**Records for this task:**
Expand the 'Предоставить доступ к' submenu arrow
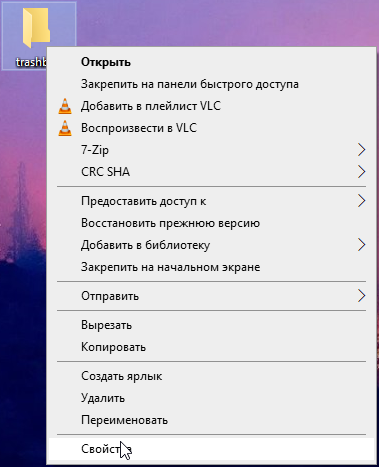379x467 pixels. pyautogui.click(x=362, y=201)
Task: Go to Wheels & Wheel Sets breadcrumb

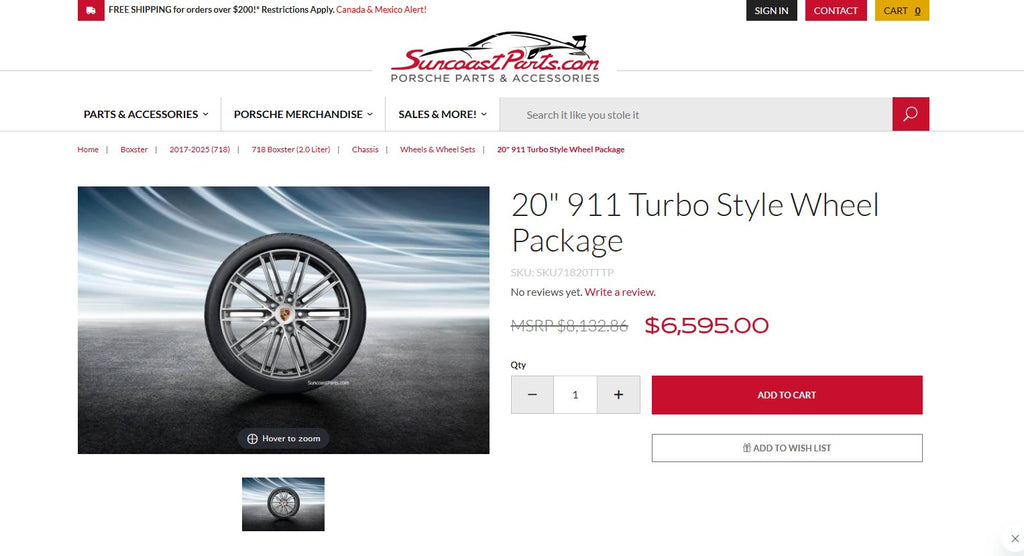Action: click(x=438, y=150)
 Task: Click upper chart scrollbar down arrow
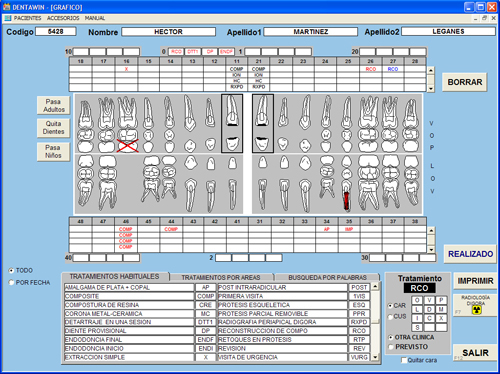[x=431, y=89]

**Exercise brief:** Write out all of the records above. Keep them exact and leave out the pictures.

**Answer below:**
Expand the 'Предоставить доступ к' submenu arrow
379x467 pixels. pyautogui.click(x=362, y=201)
Task: Go to Wheels & Wheel Sets breadcrumb

Action: click(x=438, y=150)
 Task: Click upper chart scrollbar down arrow
[x=431, y=89]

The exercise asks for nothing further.